Update: Official press release:

http://www.ncsfreedom.org/news/2006/032006CDA_Decision.htm

"We have proven that Miller does not work," says Susan Wright, Spokesperson for NCSF. "But the Supreme Court has declined to strike it down at this time. That means every website on the Internet can be judged by the most repressive local community standards in the U.S."
...
"We knew that the Bush administration was laying its plans to prosecute sexually explicit material on the Internet," says John Wirenius, attorney for the plaintiffs. "By filing our lawsuit in 2001, we may have slowed the Justice Department from prosecuting obscenity in 2002-3, but the number of obscenity prosecutions has steadily increased ever since. We believe in fighting this battle and we took our fight all the way to the Supreme Court."

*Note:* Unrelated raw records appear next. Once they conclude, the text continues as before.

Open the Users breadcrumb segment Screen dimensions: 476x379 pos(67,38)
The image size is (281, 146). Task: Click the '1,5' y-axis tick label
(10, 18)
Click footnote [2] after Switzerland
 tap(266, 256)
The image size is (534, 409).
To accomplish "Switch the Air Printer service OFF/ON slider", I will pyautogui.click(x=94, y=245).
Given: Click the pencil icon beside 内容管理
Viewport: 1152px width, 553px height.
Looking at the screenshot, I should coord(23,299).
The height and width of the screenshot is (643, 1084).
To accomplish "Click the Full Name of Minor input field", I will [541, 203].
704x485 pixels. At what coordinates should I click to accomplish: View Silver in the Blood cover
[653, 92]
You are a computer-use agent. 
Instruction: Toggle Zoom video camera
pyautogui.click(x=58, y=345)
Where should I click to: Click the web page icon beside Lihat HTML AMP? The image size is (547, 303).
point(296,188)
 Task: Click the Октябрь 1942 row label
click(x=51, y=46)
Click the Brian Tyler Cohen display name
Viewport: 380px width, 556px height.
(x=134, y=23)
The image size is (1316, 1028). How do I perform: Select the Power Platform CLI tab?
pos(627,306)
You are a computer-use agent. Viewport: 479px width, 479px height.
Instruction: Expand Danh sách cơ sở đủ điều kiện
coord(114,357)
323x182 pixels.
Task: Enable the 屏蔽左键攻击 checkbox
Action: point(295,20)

"I think we've achieved a great victory in drawing attention to how politicized our judicial system has become," says co-plaintiff Barbara Nitke, a fine art photographer who explores sexual relationships in her work. "Our obscenity laws are outmoded, especially in conjunction with the Internet. We've made a huge dent in how obscenity will be judged in the future, and I hope others will now stand up and continue to fight against repressive laws like this."

By Seth Finkelstein | posted in legal , nitke-v-ashcroft | on March 20, 2006 11:35 AM (Infothought permalink)
Seth Finkelstein's Infothought blog (Wikipedia, Google, censorware, and an inside view of net-politics) - Syndicate site (subscribe, RSS)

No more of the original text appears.